=== Text shown ===

BEGIN

Near-cliques and stars: In a Bitcoin transaction graph, near-cliques could correspond to a group of addresses that frequently transact with each other, indicating potential collusion or money laundering activities. On the other hand, stars could represent addresses that are isolated from the rest of the network, potentially indicating suspicious behavior or attempts to hide connections.

Heavy vicinities: In the context of Bitcoin transactions, heavy vicinities could indicate abnormal transaction patterns between a specific address and a large number of distinct addresses. This could suggest activities such as mixing services or attempts to obfuscate the transaction flow by involving multiple addresses.

Dominant heavy links: A dominant heavy link in the 1-step neighborhood of an address could indicate a disproportionate amount of transactions with a particular address or entity. This could be indicative of a stalker-like behavior or an address that is being used excessively for fraudulent activities.

END

=== Written exercise 1 ===
Answer these questions from the Bitcoin graph text:
(a) What could near-cliques correspond to in a Bitcoin transaction graph?
(b) Which activities could heavy vicinities suggest?
(c) Where does a dominant heavy link appear relative to an address?
=== Written exercise 2 ===
Please retype the part of the Bitcoin graph text starting at "Near-cliques and stars: In" and ending at "to hide connections.", with no changes.

=== Source material ===

BEGIN

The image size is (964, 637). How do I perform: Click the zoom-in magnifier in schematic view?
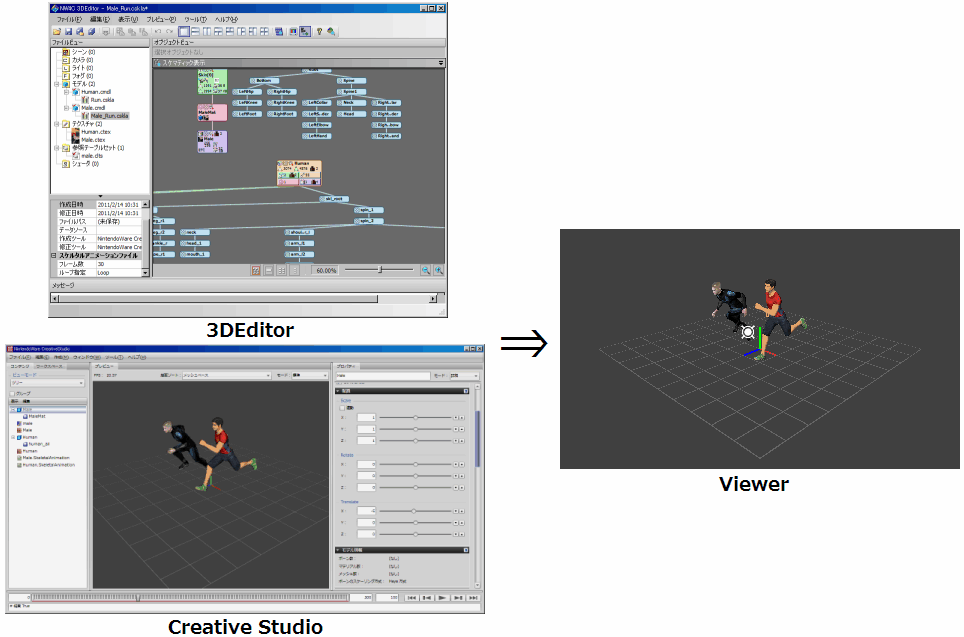point(438,270)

END

=== Exercise answer 1 ===
(a) A group of addresses that frequently transact with each other.
(b) Mixing services or attempts to obfuscate the transaction flow by involving multiple addresses.
(c) In the 1-step neighborhood of the address.

=== Exercise answer 2 ===
Near-cliques and stars: In a Bitcoin transaction graph, near-cliques could correspond to a group of addresses that frequently transact with each other, indicating potential collusion or money laundering activities. On the other hand, stars could represent addresses that are isolated from the rest of the network, potentially indicating suspicious behavior or attempts to hide connections.